> **The task**
Copy out the listing that follows in its entirety, keeping it exactly the same.

#### Extracted data

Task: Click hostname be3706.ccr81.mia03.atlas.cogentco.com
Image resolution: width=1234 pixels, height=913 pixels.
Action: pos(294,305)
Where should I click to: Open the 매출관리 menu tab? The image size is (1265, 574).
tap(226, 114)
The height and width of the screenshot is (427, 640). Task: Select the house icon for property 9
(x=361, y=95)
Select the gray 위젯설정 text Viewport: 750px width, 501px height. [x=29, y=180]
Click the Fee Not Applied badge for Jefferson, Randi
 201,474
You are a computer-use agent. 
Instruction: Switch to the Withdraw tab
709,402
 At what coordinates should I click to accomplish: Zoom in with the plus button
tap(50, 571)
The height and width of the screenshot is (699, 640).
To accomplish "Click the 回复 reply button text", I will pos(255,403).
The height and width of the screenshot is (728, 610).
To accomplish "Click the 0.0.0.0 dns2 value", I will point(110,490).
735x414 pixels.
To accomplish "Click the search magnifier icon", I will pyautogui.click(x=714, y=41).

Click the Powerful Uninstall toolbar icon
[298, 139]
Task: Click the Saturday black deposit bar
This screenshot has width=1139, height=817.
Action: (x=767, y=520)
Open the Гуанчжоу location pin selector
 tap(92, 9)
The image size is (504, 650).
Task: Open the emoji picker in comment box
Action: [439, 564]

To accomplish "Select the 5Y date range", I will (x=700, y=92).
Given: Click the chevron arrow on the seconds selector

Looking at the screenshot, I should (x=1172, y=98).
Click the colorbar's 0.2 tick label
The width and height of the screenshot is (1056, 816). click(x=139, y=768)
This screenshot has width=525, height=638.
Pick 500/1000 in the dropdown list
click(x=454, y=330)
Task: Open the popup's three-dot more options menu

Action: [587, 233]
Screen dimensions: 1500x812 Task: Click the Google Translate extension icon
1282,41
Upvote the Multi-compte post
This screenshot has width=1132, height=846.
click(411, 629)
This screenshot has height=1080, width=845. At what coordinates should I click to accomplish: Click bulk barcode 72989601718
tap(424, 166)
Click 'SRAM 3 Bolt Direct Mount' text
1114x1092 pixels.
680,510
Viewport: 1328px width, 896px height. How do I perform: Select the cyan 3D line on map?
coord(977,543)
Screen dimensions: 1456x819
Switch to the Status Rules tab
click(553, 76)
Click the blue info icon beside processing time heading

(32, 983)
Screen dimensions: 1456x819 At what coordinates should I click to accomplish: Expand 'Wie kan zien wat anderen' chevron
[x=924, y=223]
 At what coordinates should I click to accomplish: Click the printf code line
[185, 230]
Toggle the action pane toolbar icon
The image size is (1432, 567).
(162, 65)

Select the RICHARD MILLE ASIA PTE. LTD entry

########

> **Result for this task**
Task: Click hostname be3706.ccr81.mia03.atlas.cogentco.com
Image resolution: width=1234 pixels, height=913 pixels.
Action: pos(294,305)
Where should I click to: Open the 매출관리 menu tab? The image size is (1265, 574).
tap(226, 114)
The height and width of the screenshot is (427, 640). Task: Select the house icon for property 9
(x=361, y=95)
Select the gray 위젯설정 text Viewport: 750px width, 501px height. [x=29, y=180]
Click the Fee Not Applied badge for Jefferson, Randi
 201,474
You are a computer-use agent. 
Instruction: Switch to the Withdraw tab
709,402
 At what coordinates should I click to accomplish: Zoom in with the plus button
tap(50, 571)
The height and width of the screenshot is (699, 640).
To accomplish "Click the 回复 reply button text", I will pos(255,403).
The height and width of the screenshot is (728, 610).
To accomplish "Click the 0.0.0.0 dns2 value", I will point(110,490).
735x414 pixels.
To accomplish "Click the search magnifier icon", I will pyautogui.click(x=714, y=41).

Click the Powerful Uninstall toolbar icon
[298, 139]
Task: Click the Saturday black deposit bar
This screenshot has width=1139, height=817.
Action: (x=767, y=520)
Open the Гуанчжоу location pin selector
 tap(92, 9)
The image size is (504, 650).
Task: Open the emoji picker in comment box
Action: [439, 564]

To accomplish "Select the 5Y date range", I will (x=700, y=92).
Given: Click the chevron arrow on the seconds selector

Looking at the screenshot, I should (x=1172, y=98).
Click the colorbar's 0.2 tick label
The width and height of the screenshot is (1056, 816). click(x=139, y=768)
This screenshot has width=525, height=638.
Pick 500/1000 in the dropdown list
click(x=454, y=330)
Task: Open the popup's three-dot more options menu

Action: [587, 233]
Screen dimensions: 1500x812 Task: Click the Google Translate extension icon
1282,41
Upvote the Multi-compte post
This screenshot has width=1132, height=846.
click(411, 629)
This screenshot has height=1080, width=845. At what coordinates should I click to accomplish: Click bulk barcode 72989601718
tap(424, 166)
Click 'SRAM 3 Bolt Direct Mount' text
1114x1092 pixels.
680,510
Viewport: 1328px width, 896px height. How do I perform: Select the cyan 3D line on map?
coord(977,543)
Screen dimensions: 1456x819
Switch to the Status Rules tab
click(553, 76)
Click the blue info icon beside processing time heading

(32, 983)
Screen dimensions: 1456x819 At what coordinates should I click to accomplish: Expand 'Wie kan zien wat anderen' chevron
[x=924, y=223]
 At what coordinates should I click to accomplish: Click the printf code line
[185, 230]
Toggle the action pane toolbar icon
The image size is (1432, 567).
(162, 65)

Select the RICHARD MILLE ASIA PTE. LTD entry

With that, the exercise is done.